--- TEXTO CITADO ---
Así, el Nazareno y la Soledad han llenado de compunción y lágrimas el templo barroco jesuítico de San Nicolás; Él, camino del calvario -la suma inocencia al patíbulo, ¡qué contrasentido! -, Ella, a su lado, siempre a su lado, con el luto en el manto y en el corazón, al tiempo que en los ojos las lágrimas superlativas e inconsolables de todas las madres que han llorado la muerte de un hijo.
En San Ginés, el Cristo del Amor y de la Paz – ¿puede haber un Cristo con un nombre más bello? -, cansado de la ignominia de la cruz enhiesta, pero aún clavado a ella, se acostó a los pies del altar de la vieja iglesia dominica, sobre paño de terciopelo enlutado, rodeado de claveles rojos, símbolo de su sangre derramada por todos, y de velones que anticipaban la luz de su Resurrección y de la vida que no acaba. El bellísimo Cristo de Capuz no estaba muerto, pese a parecerlo clavado a la cruz, tener las rodillas quebradas, las manos y los pies remachados al madero y manar sangre y agua de su costado traspasado por el centurión Longinos. Pero no estaba muerto, dormía, esperaba, quizás soñaba.
En la concatedral, con su indisimulada fábrica mudéjar y su retablo manierista, suma de tiempos y de estilos entre el XIV y el XVII, María Magdalena, María la de Cleofás, el apóstol y evangelista Juan y la Virgen de los Dolores lloraban sin consuelo a los pies de la cruz de Cristo, la sacrosanta cruz de madero rugoso, hiriente y retorcido en la que murió la vida para renacer como el brote de la semilla enterrada. La Dolorosa de Santa María, con su atavío hebreo, es una mujer de su tiempo que tiene traspasado su corazón por los mismos clavos y la misma lanza que traspasaron los pies, las manos y el costado de Cristo. No hay mayor dolor que el de una madre cuando ve sufrir a su hijo. No debe haberlo. Descendido ya de la cruz, muerto en esperanza, dormido, Cristo yace en el santo sepulcro también en Santa María; velan su sueño los apóstoles, rotos de dolor por la muerte del maestro y el amigo que les habló de una resurrección en la que no creerán hasta meter el dedo en sus llagas. Tomás somos todos, aunque fue a él a quien le tocó meter su dedo por todos nosotros. No hay esperanza sin fe y aquel dedo del “dídimo”, del “mellizo”, sobrenombres de Tomás, fue el que nos indicó a todos el camino a seguir en la encrucijada de la vida.
--- DATOS ALMACENADOS ---
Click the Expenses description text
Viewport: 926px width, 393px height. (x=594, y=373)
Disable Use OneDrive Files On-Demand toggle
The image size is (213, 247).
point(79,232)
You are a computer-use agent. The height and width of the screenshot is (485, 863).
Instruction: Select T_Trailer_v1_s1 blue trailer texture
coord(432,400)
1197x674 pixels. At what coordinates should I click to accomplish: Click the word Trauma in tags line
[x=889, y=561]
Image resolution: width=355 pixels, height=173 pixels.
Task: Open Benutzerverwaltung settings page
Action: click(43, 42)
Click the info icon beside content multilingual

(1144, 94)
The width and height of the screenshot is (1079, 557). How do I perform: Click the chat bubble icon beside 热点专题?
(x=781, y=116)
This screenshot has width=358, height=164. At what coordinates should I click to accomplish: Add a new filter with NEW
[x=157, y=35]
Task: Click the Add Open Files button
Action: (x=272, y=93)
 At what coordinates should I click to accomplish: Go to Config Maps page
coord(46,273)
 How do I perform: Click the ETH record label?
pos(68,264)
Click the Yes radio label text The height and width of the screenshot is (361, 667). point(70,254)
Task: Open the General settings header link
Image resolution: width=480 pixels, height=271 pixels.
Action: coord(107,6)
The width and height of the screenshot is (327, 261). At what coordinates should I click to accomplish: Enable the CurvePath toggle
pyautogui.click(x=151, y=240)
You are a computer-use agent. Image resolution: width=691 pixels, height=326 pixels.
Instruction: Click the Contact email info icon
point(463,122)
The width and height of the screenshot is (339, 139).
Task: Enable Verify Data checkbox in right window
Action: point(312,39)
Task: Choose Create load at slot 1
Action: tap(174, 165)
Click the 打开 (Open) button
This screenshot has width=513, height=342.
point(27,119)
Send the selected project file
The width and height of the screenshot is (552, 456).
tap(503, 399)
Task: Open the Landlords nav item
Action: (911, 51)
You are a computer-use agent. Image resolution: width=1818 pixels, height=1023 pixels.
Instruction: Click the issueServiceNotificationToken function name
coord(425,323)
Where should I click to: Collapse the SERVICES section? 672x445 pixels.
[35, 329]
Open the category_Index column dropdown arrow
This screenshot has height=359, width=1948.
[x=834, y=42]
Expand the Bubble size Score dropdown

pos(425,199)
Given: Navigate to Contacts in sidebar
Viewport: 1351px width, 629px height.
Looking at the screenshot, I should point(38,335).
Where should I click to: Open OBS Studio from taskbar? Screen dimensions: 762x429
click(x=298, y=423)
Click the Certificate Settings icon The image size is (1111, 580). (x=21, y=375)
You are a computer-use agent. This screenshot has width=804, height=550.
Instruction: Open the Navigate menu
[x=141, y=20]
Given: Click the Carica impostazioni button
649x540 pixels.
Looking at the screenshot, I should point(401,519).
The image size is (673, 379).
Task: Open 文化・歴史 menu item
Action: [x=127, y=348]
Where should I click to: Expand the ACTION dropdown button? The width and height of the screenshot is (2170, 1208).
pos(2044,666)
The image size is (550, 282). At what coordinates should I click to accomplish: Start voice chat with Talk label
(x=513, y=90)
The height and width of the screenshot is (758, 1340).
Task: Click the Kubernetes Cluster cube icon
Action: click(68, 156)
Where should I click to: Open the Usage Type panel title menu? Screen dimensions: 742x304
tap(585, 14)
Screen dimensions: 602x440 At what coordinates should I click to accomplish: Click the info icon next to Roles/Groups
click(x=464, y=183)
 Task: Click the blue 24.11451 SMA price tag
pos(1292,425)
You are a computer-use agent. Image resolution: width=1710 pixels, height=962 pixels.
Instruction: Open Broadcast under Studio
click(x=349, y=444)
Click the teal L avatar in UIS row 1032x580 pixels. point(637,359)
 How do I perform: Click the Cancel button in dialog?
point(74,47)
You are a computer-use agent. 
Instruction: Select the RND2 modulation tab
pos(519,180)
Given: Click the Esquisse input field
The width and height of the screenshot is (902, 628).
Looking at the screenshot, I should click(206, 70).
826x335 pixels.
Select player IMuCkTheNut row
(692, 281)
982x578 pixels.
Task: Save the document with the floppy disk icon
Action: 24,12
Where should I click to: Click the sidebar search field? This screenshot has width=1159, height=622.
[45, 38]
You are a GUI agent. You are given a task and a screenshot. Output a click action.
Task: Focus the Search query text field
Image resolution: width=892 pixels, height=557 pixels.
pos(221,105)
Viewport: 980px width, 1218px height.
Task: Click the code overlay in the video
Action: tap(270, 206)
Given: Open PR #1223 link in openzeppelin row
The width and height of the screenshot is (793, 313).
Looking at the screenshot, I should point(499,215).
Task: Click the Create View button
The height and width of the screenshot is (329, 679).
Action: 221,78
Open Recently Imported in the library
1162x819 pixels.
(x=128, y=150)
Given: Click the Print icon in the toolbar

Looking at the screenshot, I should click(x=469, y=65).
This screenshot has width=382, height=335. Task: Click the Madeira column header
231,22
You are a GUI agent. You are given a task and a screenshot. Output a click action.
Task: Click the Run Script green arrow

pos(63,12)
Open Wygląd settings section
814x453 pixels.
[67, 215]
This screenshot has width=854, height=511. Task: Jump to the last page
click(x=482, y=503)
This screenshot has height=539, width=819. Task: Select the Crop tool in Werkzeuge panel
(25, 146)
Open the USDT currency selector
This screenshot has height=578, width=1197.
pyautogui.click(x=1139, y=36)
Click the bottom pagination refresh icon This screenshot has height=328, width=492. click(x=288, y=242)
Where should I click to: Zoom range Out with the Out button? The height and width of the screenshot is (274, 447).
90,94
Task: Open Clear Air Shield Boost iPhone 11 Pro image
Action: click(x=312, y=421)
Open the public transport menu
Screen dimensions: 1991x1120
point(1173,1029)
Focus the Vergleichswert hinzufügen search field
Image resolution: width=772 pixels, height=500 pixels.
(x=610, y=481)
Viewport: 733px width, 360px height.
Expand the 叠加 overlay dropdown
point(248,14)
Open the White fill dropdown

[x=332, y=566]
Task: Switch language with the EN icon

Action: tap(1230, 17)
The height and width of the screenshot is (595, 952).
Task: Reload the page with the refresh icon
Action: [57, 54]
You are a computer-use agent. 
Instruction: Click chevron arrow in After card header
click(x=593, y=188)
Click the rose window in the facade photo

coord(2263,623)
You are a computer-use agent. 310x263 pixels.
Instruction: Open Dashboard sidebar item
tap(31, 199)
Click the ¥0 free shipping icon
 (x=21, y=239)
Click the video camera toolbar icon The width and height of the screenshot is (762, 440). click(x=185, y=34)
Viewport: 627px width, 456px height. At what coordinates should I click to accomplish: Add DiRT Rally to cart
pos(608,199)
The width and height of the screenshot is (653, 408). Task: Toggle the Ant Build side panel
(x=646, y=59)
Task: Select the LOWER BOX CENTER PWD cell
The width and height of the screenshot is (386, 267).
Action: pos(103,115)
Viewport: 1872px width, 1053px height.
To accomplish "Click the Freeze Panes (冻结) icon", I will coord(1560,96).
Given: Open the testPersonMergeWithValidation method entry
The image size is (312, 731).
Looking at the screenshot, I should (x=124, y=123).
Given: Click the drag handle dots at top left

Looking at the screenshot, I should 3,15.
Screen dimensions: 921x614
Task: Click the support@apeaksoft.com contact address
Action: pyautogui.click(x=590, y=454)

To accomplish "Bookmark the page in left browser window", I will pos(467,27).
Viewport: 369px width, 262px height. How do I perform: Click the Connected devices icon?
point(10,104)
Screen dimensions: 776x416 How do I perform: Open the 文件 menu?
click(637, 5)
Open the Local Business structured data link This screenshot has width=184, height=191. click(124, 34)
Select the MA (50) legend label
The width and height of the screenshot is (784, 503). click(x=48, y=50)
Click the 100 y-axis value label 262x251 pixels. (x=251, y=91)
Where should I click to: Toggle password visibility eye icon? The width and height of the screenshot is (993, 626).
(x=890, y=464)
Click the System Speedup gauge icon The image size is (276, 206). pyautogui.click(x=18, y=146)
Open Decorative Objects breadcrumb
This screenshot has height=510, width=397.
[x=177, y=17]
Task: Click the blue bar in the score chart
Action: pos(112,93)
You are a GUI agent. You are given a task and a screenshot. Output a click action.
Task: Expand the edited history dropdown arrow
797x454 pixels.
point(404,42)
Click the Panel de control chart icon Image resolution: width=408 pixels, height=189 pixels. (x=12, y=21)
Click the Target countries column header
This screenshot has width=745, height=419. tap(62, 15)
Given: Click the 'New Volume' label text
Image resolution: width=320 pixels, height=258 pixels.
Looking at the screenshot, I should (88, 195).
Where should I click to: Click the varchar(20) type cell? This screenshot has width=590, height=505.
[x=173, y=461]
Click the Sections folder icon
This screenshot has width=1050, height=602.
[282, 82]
---
TAREAS A REALIZAR:
#1 Resume el párrafo del texto citado que empieza por "En San Ginés, el Cristo del Amor y de la Paz" y conserva sus datos principales.
#2 Copia del texto citado todo lo que va desde "Así, el Nazareno" hasta "de un hijo.", rebautizando "Soledad" como "Virgen de la Soledad".
#3 Según el texto citado, ¿qué sobrenombres tenía Tomás?

LISTA DE SOLUCIONES:
#1 En San Ginés, el Cristo del Amor y de la Paz, aún clavado a la cruz, yacía a los pies del altar de la vieja iglesia dominica. Reposaba sobre terciopelo de luto, rodeado de claveles rojos, símbolo de su sangre, y de velones que anticipaban su Resurrección. El Cristo de Capuz parecía muerto, con las rodillas quebradas, las manos y los pies remachados al madero y el costado traspasado por el centurión Longinos. Pero no lo estaba: dormía, esperaba, quizás soñaba.

#2
Así, el Nazareno y la Virgen de la Soledad han llenado de compunción y lágrimas el templo barroco jesuítico de San Nicolás; Él, camino del calvario -la suma inocencia al patíbulo, ¡qué contrasentido! -, Ella, a su lado, siempre a su lado, con el luto en el manto y en el corazón, al tiempo que en los ojos las lágrimas superlativas e inconsolables de todas las madres que han llorado la muerte de un hijo.

#3 "Dídimo" y "mellizo".